Researchers at Datadog Security Labs identified a new phishing tactic, CoPhish, leveraging Microsoft Copilot Studio agents to steal OAuth tokens through fraudulent consent requests. The attack exploits the flexibility of Copilot Studio, allowing malicious actors to use legitimate Microsoft domains to deceive users into granting unauthorized access. CoPhish relies on social engineering, targeting both unprivileged users and administrators, with potential to compromise high-privileged roles despite upcoming Microsoft policy changes. Attackers create malicious multi-tenant apps to capture session tokens, exploiting the legitimate appearance of URLs and Microsoft IP addresses to avoid detection. Microsoft plans to address these vulnerabilities in future updates, emphasizing the need for stronger governance and consent policies to prevent misuse. Organizations are advised to restrict administrative privileges, enforce application consent policies, and monitor application creation activities to mitigate risks. Datadog suggests disabling default user application creation and enhancing monitoring of consent events to close security gaps in Microsoft's baseline configurations.

Researchers at Datadog Security Labs discovered a new phishing technique, CoPhish, leveraging Microsoft Copilot Studio agents to deliver fraudulent OAuth consent requests via trusted Microsoft domains.

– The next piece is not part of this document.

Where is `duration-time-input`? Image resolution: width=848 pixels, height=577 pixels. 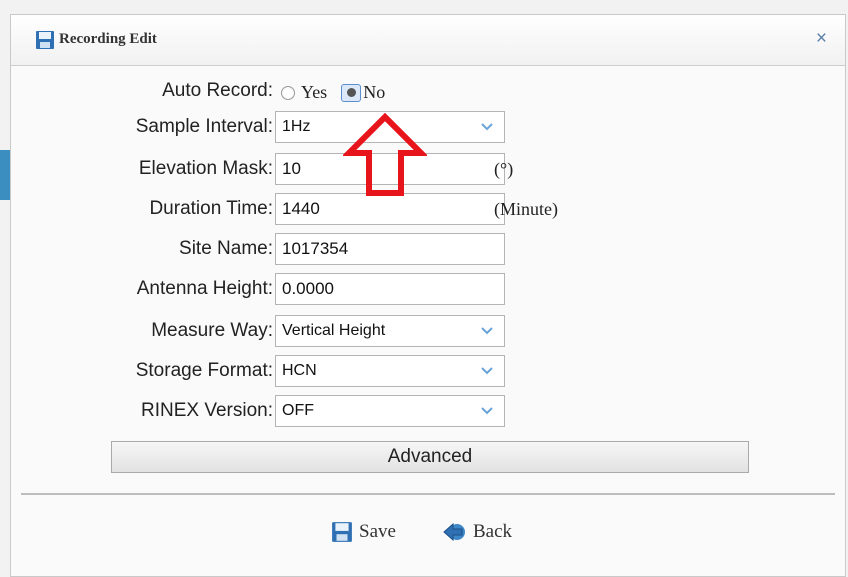 duration-time-input is located at coordinates (390, 209).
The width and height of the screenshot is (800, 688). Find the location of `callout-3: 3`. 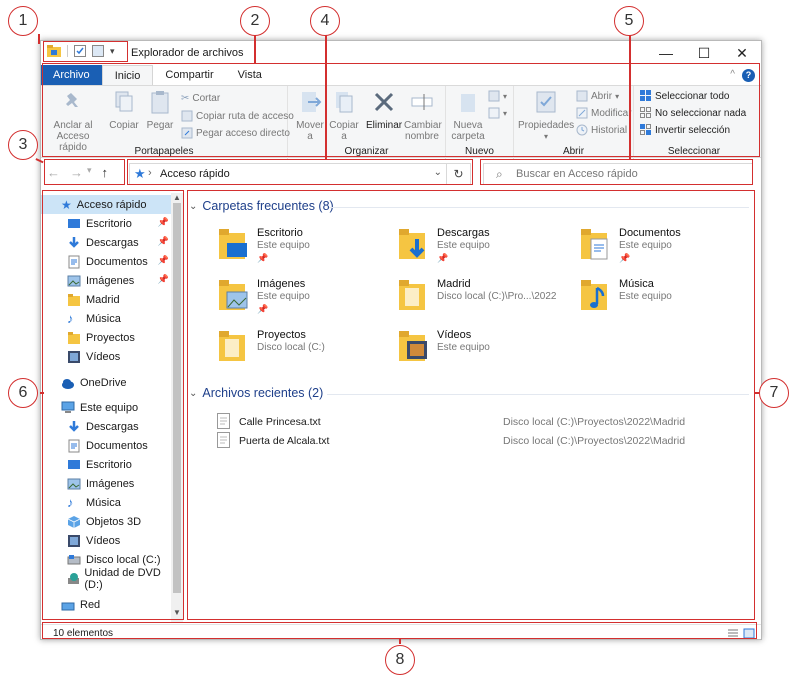

callout-3: 3 is located at coordinates (23, 145).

CoPhish exploits the flexibility of Copilot Studio, allowing attackers to create malicious applications that appear legitimate and trick users into granting access. The attack involves configuring Copilot agents to redirect users to malicious URLs, collecting session tokens without user awareness. Microsoft's response includes plans to address these vulnerabilities in future updates, focusing on hardening governance and consent processes. Current protective measures include limiting administrative privileges, reducing application permissions, and enforcing stringent governance policies. Despite upcoming changes, high-privileged roles remain susceptible to CoPhish attacks, necessitating robust application consent policies. Organizations are advised to disable user application creation defaults and closely monitor application consent activities to mitigate risks.